* start SELECTED EXCERPT *
Choctalking on Other Realities
The collected stories/essays in Choctalking on Other Realities, by Choctaw author LeAnne Howe, depict, with wry humor, the contradictions and absurdities that transpire in a life lived crossing cultures and borders. The result is three parts memoir, one part absurdist fiction, and one part marvelous realism. The collection begins with Howe’s stint working in the bond business for a Wall Street firm as the only American Indian woman (and ‘out’ Democrat) in the company, then chronicles her subsequent travels, invited as an American Indian representative and guest speaker, to indigenous gatherings and academic panels in Jordan, Jerusalem, Romania, and Japan.
Most importantly, the stories are framed by two theoretical essays on what Howe has named “tribalography.” Here she explores the complex way memories travel in generations of Native storytellers, which culminates in an original literary contribution in how to read indigenous stories. In his foreword, prominent Native American scholar Dean Rader—besides comparing Howe’s humor to fellow Oklahomian Will Roger’s—writes, “I believe it [tribalography] is the most significant theory of American Indigenous writing to emerge in the last 20 years—maybe ever... It bridges the gaps between the most significant approaches to American Indian Studies—nationalism, sovereignty, issues of land and place, history, and culture.”
…In this extraordinary collection, LeAnne Howe does for Choctaw storytelling what The Hunger Games does for archery—makes something seemingly traditional and archaic feel edgy, new, and necessary. — from the Foreword by Dean Rader, author of Engaged Resistance: American Indian Art, Literature and Film
Choctalking is LeAnne Howe at her very best. Who else can mix hard-hitting social commentary with wicked wit and good old fashioned storytelling? Howe is a true citizen of the world and the relative at the party who can't stop telling the truth. This is a book that belongs in classrooms and book clubs, too. Everyone should read this book. Everyone. — Tayari Jones author of Silver Sparrow
LeAnne Howe is a mound builder of story. Like earthworks that gather far-flung nations and connect worlds above and below, these exquisite tales of travel and cross-cultural encounter align across geographies and generations, across embodied research and archival adventure, across wry humor and speculative analysis to reveal unexpected pattern, relationship, theory. What emerges is sophisticated and complex, engineered not simply to endure but to spark future performance, to provoke story building of the reader’s own. — Chadwick Allen, author of Trans-Indigenous: Methodologies for Global Native Literary Studies
This collection of LeAnne Howe’s demonstrates the power, compassion, and at times riotous American Indian humor of a master storyteller. With a deep commitment to Southeastern American Indian perspectives on tribalography and tradition, Choctalking on Other Realities spans indigenous worlds from New Orleans to Amman, Jordan. The words throughout these pages illuminate deeper histories of embodied indigenous knowledges, and tribal practices. With Howe as a guide, readers are invited to confront the global ironies of Indianness with wisdom, laughter, and grace. —Jodi A. Byrd, author of The Transit of Empire: Indigenous Critiques of Colonialism
“I became a writer so I could go off in all directions, meet new people, write about what I’ve hungered to know.” As a 2010-2011 William J. Fulbright Scholar, LeAnne Howe lived in Amman, Jordan to research her novel, Memoir of a Choctaw Indian in the Arab Revolt, 1917, set in Bilaad ash Sham, and Allen, Oklahoma.
* end SELECTED EXCERPT *
* start SUPPLIED DATA *
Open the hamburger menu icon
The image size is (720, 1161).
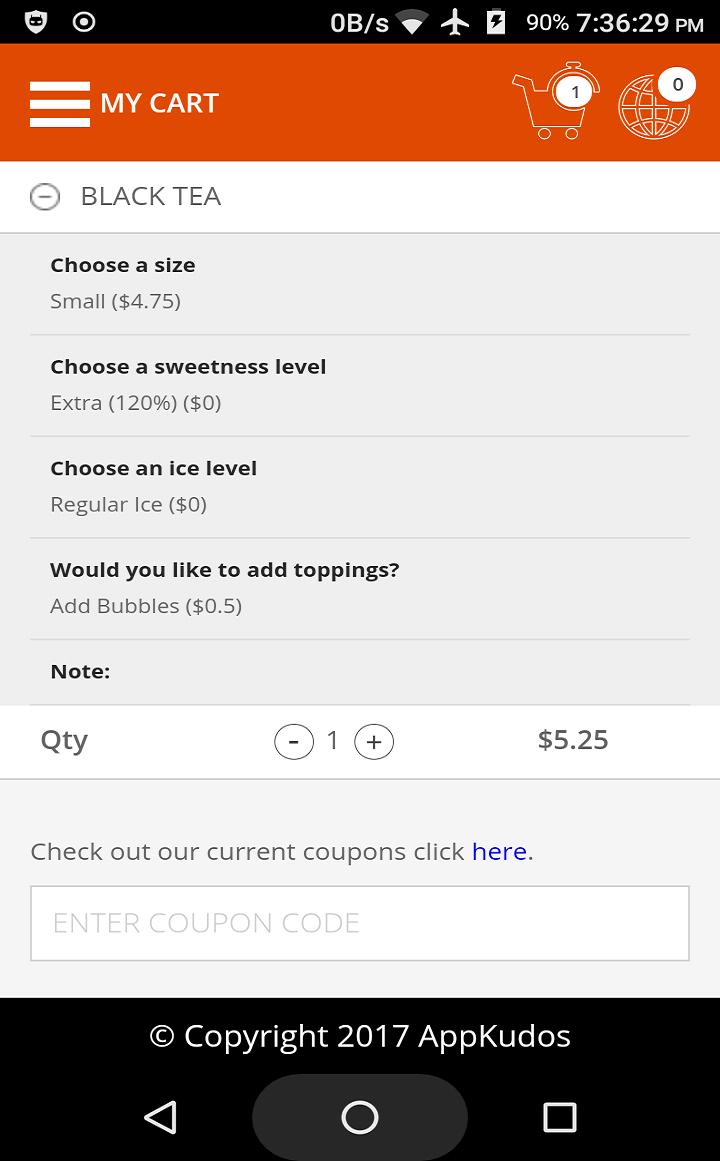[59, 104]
* end SUPPLIED DATA *
* start SUPPLIED DATA *
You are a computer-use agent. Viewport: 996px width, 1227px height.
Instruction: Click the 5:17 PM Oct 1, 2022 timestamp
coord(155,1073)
* end SUPPLIED DATA *
EXERCISE DIRECTIONS>
According to the description of Choctalking on Other Realities, what business did LeAnne Howe work in at a Wall Street firm? The records aren't needed for this.

RESULT OF THE EXERCISE>
The bond business.